- [EXERCISE AIM]
Using the entries that follow, establish how many lines contain the word "computer" and give only that figure.

Stored items:
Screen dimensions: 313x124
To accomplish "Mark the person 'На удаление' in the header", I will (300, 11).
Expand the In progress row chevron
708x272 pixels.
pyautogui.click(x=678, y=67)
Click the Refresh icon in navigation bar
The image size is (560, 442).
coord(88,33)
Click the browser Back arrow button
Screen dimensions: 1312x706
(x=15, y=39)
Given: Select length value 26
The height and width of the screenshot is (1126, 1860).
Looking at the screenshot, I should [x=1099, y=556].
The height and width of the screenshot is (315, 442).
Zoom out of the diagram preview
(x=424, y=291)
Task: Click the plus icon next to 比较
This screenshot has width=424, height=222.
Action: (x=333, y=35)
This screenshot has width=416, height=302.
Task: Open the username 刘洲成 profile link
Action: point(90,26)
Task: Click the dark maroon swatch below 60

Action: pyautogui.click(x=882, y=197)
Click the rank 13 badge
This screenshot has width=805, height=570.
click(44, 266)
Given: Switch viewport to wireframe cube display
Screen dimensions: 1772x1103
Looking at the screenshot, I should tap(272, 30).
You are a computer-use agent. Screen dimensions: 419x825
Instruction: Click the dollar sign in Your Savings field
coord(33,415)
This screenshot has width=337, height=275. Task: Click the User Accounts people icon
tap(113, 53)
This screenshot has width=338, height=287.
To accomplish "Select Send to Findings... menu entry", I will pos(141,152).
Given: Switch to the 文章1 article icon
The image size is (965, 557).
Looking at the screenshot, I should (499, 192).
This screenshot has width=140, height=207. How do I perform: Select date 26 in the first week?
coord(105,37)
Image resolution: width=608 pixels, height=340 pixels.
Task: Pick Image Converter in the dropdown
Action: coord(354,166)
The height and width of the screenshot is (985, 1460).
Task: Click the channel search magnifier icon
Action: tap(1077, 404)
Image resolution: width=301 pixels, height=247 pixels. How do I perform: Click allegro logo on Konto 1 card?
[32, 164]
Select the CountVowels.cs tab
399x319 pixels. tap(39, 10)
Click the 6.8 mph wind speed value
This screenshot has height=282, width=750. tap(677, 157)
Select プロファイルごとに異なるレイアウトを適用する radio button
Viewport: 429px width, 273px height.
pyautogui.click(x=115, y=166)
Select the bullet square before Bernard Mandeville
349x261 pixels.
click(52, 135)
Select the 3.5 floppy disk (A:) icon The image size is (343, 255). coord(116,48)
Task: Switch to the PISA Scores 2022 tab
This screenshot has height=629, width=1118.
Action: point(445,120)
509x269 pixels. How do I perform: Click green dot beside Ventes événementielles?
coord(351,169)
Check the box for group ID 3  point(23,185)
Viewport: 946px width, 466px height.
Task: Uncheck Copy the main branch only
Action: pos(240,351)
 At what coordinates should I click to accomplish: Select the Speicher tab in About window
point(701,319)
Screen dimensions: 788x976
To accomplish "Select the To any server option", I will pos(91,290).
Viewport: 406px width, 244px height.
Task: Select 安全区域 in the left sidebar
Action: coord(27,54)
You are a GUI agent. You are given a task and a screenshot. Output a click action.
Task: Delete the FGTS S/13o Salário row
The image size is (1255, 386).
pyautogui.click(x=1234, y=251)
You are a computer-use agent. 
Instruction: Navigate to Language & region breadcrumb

- [SOLUTION TO THIS PROBLEM]
2